Pull out every line in the data that has the string "Application" in it.

(Saved data entries)
• • •

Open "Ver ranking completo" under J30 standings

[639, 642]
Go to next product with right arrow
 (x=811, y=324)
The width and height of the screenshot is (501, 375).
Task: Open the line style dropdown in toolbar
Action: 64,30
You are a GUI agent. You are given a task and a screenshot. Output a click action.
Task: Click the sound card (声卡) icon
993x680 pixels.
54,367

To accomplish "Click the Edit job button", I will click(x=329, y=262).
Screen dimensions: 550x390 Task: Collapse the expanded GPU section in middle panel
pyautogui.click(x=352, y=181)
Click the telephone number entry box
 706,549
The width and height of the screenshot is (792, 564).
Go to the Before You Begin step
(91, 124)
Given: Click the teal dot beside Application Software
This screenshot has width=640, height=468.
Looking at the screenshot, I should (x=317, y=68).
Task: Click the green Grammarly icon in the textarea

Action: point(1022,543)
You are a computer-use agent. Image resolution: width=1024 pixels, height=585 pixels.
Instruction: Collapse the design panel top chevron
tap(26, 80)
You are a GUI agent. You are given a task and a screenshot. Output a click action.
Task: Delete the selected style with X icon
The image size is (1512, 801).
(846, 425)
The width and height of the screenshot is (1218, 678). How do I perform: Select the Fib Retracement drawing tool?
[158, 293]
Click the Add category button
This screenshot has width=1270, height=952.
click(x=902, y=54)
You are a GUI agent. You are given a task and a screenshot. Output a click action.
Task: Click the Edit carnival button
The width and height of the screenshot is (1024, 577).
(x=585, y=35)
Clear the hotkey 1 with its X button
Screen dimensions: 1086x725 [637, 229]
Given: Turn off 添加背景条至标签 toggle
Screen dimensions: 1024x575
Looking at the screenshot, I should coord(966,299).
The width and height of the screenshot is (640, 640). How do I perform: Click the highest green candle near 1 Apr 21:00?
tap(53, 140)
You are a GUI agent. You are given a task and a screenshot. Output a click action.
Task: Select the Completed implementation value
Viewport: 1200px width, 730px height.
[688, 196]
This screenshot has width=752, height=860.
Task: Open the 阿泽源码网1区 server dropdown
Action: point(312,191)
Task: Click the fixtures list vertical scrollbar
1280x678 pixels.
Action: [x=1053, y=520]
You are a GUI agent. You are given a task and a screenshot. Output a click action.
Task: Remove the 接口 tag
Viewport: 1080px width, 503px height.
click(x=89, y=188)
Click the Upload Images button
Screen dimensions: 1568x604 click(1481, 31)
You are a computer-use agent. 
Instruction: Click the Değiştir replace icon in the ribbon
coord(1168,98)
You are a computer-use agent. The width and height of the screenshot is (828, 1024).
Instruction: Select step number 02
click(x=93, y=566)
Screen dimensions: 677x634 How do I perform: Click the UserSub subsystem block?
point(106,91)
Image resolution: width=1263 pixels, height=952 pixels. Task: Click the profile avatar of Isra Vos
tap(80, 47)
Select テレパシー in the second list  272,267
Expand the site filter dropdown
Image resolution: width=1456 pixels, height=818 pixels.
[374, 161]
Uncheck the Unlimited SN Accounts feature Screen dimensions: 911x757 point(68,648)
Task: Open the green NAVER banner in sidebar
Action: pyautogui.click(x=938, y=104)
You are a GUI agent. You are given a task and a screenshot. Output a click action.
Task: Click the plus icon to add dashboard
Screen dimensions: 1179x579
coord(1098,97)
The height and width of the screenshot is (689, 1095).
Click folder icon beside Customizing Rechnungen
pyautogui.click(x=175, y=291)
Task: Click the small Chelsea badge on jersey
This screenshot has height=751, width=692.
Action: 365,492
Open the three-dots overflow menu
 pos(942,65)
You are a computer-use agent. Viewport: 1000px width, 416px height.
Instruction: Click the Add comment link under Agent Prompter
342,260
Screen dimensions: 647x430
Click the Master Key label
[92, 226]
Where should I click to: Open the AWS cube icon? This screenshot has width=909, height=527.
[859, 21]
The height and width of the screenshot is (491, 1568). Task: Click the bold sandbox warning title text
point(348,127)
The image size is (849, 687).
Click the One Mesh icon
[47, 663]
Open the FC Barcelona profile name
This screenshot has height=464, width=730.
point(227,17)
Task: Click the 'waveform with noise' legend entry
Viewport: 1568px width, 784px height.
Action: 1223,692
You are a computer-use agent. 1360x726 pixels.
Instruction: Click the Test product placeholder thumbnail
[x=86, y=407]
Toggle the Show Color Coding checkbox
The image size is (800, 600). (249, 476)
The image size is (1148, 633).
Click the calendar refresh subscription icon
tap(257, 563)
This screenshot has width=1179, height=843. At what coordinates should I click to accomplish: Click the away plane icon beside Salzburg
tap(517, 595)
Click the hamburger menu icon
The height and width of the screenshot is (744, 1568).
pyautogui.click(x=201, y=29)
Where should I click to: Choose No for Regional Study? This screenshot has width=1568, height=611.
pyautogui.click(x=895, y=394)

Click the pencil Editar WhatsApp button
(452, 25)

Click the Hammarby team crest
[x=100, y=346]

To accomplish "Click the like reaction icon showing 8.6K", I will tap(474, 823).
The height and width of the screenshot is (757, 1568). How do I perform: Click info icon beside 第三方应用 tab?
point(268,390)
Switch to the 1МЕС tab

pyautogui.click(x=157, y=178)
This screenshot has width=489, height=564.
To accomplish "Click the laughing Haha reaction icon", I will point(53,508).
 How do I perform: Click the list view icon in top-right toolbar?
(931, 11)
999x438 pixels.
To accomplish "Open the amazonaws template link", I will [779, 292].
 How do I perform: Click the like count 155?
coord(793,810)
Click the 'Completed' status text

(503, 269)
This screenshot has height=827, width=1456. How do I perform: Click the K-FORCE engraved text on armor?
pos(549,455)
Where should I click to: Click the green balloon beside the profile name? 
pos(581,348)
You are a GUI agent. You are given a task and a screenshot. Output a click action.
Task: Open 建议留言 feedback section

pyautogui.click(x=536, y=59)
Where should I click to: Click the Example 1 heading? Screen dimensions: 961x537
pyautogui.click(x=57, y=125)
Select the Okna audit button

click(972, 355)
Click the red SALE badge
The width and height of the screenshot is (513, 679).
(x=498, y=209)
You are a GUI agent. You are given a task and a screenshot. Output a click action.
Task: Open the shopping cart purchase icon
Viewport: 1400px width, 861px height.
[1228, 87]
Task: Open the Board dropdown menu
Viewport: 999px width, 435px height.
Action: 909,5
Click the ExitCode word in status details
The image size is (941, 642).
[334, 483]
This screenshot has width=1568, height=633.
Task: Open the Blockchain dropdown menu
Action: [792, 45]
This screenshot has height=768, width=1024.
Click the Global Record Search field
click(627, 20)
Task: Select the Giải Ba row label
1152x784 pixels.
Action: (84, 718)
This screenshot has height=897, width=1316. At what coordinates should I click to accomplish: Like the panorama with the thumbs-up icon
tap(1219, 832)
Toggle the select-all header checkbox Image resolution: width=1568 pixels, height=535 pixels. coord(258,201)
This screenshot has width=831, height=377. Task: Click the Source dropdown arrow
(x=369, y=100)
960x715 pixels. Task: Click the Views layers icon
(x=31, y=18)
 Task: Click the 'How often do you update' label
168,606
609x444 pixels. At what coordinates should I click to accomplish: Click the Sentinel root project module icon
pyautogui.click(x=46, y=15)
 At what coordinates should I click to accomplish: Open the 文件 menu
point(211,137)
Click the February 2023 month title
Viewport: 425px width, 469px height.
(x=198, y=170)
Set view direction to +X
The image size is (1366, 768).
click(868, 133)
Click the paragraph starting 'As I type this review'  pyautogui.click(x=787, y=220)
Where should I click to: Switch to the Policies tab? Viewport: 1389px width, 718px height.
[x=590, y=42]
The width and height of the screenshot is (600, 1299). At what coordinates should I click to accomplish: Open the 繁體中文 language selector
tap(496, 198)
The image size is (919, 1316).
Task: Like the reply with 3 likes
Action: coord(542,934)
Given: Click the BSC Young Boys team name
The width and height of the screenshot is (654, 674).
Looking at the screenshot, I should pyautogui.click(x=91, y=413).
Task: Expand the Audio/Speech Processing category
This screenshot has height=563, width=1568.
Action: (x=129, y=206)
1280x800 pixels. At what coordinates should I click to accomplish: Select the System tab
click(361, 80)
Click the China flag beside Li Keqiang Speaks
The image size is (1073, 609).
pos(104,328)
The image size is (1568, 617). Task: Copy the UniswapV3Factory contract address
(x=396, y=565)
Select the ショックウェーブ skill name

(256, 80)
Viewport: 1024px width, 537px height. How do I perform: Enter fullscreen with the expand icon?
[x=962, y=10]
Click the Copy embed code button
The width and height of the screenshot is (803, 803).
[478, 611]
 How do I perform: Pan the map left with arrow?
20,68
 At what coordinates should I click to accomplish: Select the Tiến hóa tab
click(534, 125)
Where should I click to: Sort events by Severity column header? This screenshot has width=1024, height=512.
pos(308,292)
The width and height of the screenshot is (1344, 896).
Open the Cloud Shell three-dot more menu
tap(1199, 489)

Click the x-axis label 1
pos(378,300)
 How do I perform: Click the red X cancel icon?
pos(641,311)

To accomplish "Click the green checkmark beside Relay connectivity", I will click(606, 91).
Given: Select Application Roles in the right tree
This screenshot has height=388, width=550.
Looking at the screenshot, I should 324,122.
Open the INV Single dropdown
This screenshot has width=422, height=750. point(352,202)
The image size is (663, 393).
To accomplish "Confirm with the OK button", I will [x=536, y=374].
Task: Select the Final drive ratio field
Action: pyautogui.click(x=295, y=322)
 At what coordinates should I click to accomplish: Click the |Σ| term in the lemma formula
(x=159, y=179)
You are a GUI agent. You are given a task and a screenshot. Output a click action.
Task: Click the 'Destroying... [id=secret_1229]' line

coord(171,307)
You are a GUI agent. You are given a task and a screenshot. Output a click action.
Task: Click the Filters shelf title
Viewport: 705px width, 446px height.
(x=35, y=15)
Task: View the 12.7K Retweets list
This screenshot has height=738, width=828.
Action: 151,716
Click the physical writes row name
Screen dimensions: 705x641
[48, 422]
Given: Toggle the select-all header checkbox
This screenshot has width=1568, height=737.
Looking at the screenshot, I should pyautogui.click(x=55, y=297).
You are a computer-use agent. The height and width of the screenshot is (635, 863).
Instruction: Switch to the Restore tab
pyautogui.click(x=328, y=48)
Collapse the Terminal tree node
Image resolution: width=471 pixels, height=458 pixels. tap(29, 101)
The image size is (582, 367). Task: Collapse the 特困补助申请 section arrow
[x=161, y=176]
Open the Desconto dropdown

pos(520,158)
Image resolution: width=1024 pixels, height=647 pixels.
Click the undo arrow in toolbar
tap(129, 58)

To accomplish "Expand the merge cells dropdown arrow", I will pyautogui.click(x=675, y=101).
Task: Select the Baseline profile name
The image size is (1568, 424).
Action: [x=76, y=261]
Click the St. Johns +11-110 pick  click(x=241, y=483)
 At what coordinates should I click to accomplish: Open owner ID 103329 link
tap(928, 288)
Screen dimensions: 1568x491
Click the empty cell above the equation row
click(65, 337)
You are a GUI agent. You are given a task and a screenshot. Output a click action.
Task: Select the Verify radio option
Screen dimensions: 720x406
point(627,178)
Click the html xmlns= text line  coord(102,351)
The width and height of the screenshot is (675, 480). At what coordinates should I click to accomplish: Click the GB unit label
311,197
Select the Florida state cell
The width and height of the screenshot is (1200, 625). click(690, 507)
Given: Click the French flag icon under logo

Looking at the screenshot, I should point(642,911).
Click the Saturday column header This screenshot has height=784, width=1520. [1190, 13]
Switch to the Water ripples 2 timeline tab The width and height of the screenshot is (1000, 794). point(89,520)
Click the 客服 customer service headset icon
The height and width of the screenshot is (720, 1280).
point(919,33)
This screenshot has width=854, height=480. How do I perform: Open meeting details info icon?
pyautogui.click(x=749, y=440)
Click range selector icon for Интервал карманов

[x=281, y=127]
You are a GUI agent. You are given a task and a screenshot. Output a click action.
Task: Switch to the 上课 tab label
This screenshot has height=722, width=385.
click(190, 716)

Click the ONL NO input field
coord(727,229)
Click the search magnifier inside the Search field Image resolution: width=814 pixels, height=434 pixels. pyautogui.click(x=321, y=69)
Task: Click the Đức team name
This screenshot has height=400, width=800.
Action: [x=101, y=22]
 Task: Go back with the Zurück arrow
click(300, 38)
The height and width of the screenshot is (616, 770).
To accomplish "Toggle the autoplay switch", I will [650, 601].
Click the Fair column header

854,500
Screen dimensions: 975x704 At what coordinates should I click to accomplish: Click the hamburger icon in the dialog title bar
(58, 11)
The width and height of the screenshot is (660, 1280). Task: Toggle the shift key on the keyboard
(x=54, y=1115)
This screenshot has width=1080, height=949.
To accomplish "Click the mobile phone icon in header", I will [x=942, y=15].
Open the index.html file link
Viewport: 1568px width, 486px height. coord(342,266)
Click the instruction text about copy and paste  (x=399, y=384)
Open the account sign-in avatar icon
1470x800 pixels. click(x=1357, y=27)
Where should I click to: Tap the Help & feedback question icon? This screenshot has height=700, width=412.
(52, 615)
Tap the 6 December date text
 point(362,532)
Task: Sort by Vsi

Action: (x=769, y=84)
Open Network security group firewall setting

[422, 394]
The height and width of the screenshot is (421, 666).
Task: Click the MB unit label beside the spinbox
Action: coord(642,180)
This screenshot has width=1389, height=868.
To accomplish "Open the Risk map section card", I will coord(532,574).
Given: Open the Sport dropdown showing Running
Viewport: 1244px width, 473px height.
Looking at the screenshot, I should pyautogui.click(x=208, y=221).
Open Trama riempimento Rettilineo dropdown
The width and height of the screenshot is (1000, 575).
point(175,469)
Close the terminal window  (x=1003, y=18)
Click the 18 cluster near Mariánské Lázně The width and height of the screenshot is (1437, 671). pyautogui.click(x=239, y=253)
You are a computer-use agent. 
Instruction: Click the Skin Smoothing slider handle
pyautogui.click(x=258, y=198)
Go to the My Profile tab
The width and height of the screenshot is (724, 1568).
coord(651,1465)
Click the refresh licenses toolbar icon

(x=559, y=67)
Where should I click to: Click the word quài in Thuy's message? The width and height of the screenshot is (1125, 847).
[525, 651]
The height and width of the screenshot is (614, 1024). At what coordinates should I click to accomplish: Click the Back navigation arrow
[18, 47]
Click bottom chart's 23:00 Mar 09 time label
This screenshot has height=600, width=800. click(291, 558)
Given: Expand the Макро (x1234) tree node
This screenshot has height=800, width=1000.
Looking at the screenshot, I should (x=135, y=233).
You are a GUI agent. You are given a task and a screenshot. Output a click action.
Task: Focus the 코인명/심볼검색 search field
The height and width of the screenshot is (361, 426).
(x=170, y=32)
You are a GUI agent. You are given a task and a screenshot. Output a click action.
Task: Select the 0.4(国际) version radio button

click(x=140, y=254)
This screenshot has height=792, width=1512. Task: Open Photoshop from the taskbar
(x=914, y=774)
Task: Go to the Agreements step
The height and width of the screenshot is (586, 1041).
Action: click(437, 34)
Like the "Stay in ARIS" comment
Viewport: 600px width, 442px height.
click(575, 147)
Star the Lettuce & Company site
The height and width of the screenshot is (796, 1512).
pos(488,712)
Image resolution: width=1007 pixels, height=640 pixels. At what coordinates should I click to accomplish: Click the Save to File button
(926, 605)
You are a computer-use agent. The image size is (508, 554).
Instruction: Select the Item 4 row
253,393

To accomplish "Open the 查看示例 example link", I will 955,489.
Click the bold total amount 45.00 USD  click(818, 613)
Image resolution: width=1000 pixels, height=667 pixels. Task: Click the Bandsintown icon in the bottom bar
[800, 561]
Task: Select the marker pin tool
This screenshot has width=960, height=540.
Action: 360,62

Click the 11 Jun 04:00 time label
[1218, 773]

• • •

Solution for this task →
Given: Click the teal dot beside Application Software
Given: Select Application Roles in the right tree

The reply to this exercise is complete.